Eleyne stared into the shadows. It was no dream. He was there. She could feel him, feel the anguish, feel the longing. His raw pain made her flinch. It was like a scream deep inside her.
Donald felt it too. ‘Why now? Why has he come back now?’
‘It was my fault. It was because I let him back in.’ Her voice was all but inaudible.
‘How?’ He sounded incredulous.
‘I didn’t mean to. It was after Marjorie was bo
rn, as if he knew I could no longer bear you any children.’ Her voice broke into a sob. ‘I was afraid I would grow ugly in your eyes, and I prayed to be beautiful again. I opened myself to the forces of magic, and he came back. Don’t let him near me, please! Hold me!’ She threw herself back into his arms, pressing her face against his chest.
‘He can’t hurt you, Eleyne,’ he murmured, stroking her hair. ‘If he loved you so much, he won’t want to hurt you.’
‘No?’ She looked up at him. ‘No,’ she repeated thoughtfully, ‘he doesn’t want to hurt me. He knows he can’t share me, not any more. So he wants to take me away from you.’
The truth had come to her in a flash. ‘Today I told the king the manner of his death.’ She swallowed hard. ‘I foresaw it long ago, but I didn’t understand. I never recognised him before. Then today I saw his face. I saw his face because Alexander showed it to me.’ She pressed herself against Donald’s chest. ‘Now that he knows, now that I have warned him – there is no need for me to live. My purpose has been fulfilled and Alexander knows his son has been warned. Don’t you see, Donald? He wants me dead!’
‘Nonsense.’ Donald looked over the top of her head into the darkness. ‘He’d have to fight me for you.’ The hair on his forearms was standing on end. He could feel an eerie coldness around them as he strained his eyes into the shadows. ‘Tell him, tell him I’m not letting you go. Tell him to go away.’

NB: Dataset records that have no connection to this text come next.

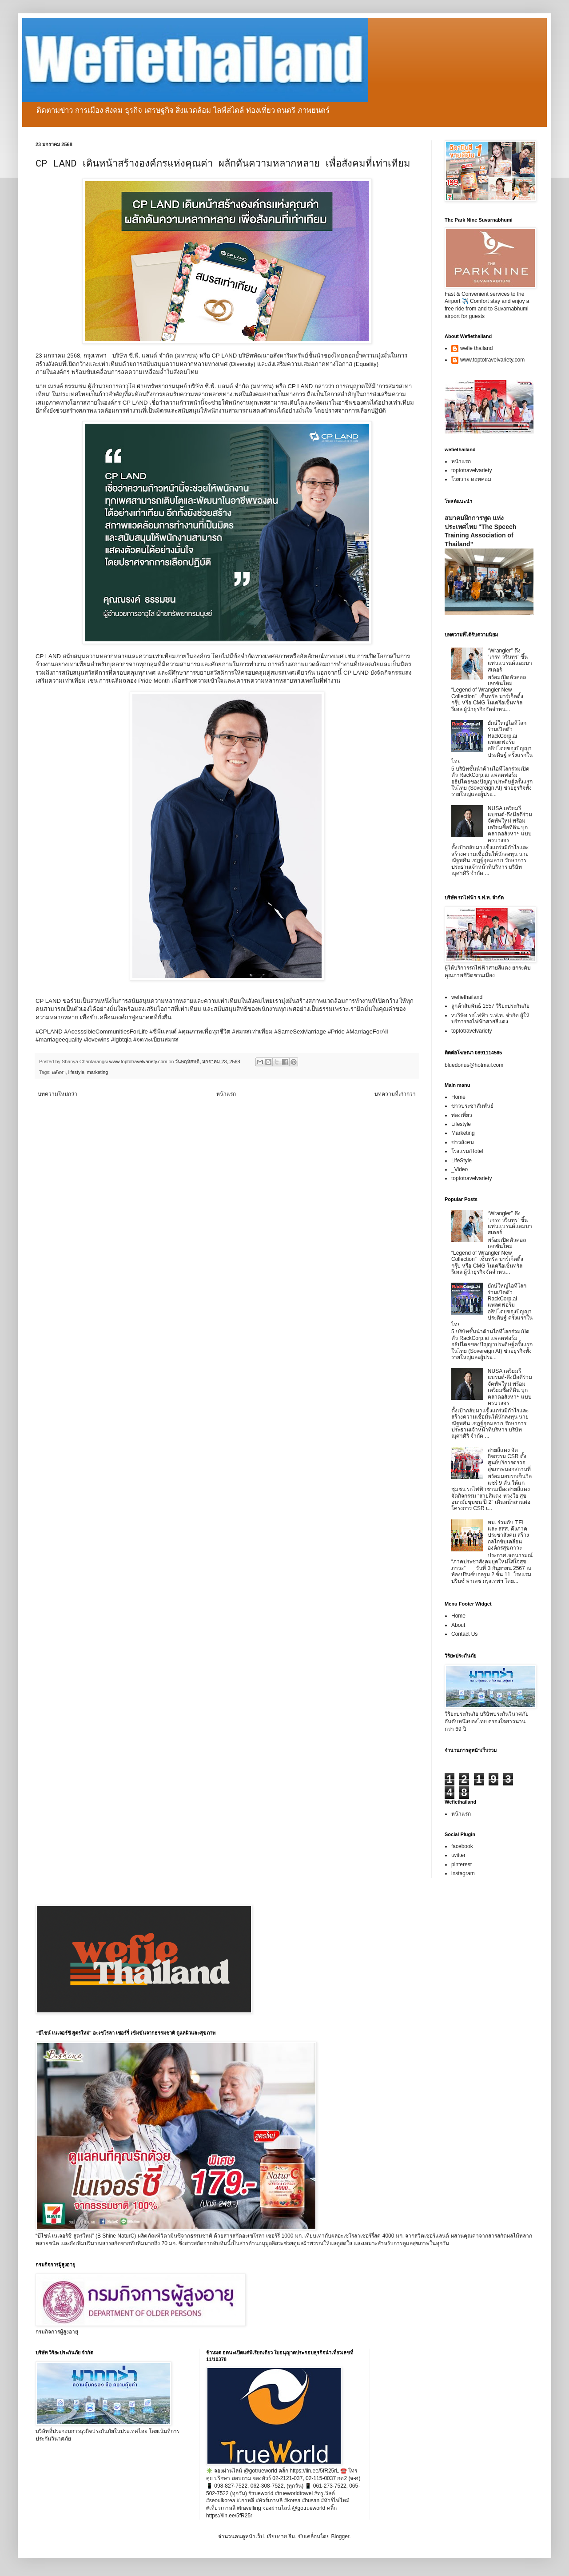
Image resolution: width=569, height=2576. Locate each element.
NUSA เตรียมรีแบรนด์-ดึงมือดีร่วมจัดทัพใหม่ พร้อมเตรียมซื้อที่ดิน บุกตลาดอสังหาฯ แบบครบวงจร (510, 824)
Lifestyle (461, 1124)
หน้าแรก (226, 1094)
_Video (459, 1169)
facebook (462, 1846)
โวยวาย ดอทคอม (471, 479)
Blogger (340, 2536)
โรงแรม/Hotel (467, 1151)
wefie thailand (476, 348)
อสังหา (59, 1072)
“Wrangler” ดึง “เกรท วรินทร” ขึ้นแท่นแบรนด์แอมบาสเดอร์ (510, 660)
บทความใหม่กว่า (57, 1094)
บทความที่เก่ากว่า (395, 1094)
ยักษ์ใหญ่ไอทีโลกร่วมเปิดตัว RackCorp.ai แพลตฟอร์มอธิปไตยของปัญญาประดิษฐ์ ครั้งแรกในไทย (492, 742)
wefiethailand (466, 997)
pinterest (461, 1864)
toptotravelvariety (471, 470)
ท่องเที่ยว (461, 1115)
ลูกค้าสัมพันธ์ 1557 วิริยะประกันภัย (490, 1006)
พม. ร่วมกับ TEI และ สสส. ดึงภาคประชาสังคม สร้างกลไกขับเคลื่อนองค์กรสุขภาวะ (508, 1535)
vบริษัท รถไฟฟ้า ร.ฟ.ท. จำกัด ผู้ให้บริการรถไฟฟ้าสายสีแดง (490, 1018)
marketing (97, 1072)
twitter (458, 1855)
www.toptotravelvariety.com (492, 360)
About (458, 1625)
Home (458, 1097)
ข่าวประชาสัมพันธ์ (472, 1106)
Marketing (463, 1133)
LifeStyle (461, 1160)
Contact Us (464, 1634)
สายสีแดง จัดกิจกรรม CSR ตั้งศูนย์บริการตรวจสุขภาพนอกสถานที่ (509, 1459)
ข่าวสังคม (462, 1142)
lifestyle (76, 1072)
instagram (463, 1873)
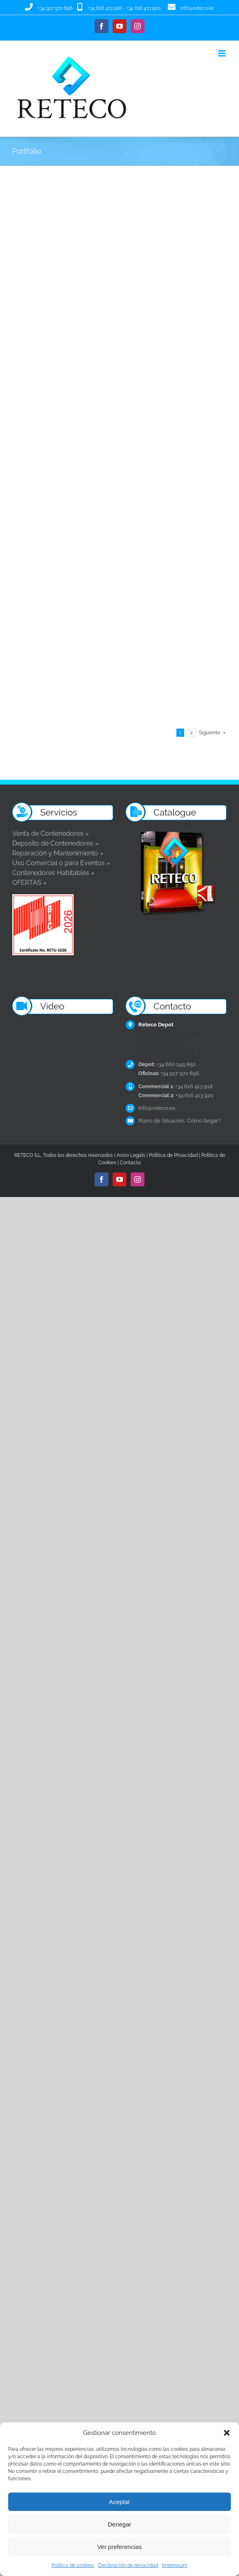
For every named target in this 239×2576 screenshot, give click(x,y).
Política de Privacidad (173, 1026)
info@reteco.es (197, 8)
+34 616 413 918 (105, 8)
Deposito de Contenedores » (55, 715)
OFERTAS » (29, 754)
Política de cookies (73, 2565)
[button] (227, 2433)
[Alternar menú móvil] (222, 53)
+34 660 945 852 (167, 936)
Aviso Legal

‘I have, I’ve begged him.’ Her voice rose hysterically and Bethoc stirred and sat up.
‘My lady?’ she queried sleepily.
‘Go back to sleep,’ Donald commanded.
Gently pushing Eleyne from him he stood up and reached for the dagger which lay on the coffer beside him. Unsheathing it, he raised it before him, hilt uppermost, the thought of his all-night vigil in the royal chapel on the night before his knighthood still fresh in his mind. ‘In the name of Our Lord Jesus Christ and of Our Blessed Lady, I command you to leave my wife alone. Go back to wherever you came from. Leave her in peace. Tell him.’ He pressed the dirk into Eleyne’s hand. ‘Tell him this is what you want.’